## Task description:
Copy out all lines of the records in which the word "will" appears.

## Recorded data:
Segment Open

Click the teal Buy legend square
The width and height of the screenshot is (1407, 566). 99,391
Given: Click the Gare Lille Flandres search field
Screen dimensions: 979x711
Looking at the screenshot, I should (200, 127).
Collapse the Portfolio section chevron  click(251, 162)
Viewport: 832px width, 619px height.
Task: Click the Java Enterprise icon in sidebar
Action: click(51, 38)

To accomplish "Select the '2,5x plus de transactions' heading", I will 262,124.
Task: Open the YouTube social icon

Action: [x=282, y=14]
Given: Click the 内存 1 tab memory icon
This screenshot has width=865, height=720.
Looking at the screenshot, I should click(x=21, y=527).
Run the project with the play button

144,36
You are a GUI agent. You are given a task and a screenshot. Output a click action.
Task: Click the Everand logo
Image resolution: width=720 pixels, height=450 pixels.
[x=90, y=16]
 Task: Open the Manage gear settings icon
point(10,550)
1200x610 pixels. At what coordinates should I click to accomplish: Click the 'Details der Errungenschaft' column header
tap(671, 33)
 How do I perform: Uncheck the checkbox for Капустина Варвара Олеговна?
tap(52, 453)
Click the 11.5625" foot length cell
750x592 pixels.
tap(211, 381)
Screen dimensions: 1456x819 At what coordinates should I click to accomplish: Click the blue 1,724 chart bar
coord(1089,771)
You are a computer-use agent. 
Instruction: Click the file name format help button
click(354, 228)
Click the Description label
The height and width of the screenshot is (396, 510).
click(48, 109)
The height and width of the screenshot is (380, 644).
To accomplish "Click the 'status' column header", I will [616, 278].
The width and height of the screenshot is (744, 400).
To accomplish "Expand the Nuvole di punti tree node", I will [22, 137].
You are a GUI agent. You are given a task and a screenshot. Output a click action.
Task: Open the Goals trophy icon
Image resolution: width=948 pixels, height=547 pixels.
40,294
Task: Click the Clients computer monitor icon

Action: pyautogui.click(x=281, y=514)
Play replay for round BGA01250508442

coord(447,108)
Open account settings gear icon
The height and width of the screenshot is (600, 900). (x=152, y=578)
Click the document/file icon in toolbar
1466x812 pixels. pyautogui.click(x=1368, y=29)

Segment Closed

## Answer space:
To accomplish "Select the '2,5x plus de transactions' heading", I will 262,124.
To accomplish "Click the 'status' column header", I will [616, 278].
To accomplish "Expand the Nuvole di punti tree node", I will [22, 137].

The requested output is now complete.